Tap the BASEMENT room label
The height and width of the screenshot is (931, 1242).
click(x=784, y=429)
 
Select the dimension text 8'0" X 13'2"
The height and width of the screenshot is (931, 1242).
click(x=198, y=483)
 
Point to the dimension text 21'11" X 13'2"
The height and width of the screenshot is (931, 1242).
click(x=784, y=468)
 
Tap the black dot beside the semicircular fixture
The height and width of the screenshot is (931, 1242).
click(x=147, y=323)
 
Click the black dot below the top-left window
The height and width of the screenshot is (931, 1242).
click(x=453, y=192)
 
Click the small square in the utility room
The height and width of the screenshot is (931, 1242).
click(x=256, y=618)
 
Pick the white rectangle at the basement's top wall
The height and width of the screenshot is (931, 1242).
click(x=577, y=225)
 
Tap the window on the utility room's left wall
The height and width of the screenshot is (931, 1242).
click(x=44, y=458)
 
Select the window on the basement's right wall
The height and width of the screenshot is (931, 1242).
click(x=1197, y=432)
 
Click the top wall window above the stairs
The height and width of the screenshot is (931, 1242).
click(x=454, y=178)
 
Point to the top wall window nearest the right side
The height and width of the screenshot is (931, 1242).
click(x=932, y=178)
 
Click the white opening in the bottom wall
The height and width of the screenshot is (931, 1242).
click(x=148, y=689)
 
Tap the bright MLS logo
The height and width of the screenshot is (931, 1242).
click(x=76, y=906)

········

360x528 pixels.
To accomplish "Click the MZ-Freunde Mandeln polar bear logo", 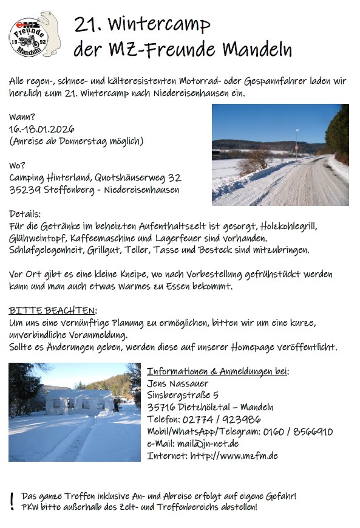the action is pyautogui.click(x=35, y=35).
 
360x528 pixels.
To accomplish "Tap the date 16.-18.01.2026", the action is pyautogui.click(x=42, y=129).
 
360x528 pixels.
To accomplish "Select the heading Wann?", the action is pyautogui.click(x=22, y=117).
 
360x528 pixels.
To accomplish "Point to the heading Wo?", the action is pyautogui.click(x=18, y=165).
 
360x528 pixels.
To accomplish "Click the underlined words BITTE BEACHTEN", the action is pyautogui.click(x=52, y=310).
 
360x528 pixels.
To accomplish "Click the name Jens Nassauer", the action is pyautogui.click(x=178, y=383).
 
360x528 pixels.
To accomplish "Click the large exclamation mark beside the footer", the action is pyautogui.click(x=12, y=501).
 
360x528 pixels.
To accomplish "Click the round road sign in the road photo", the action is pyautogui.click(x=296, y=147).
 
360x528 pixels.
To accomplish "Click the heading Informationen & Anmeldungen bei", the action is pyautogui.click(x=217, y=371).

········

**What to produce:**
Change "bright" to "colored" in the listing, from the line with "Tap the bright MLS logo" to the line with "click(x=76, y=906)", and write out only those lines, otherwise unaltered.

**Response below:**
Tap the colored MLS logo
The height and width of the screenshot is (931, 1242).
click(x=76, y=906)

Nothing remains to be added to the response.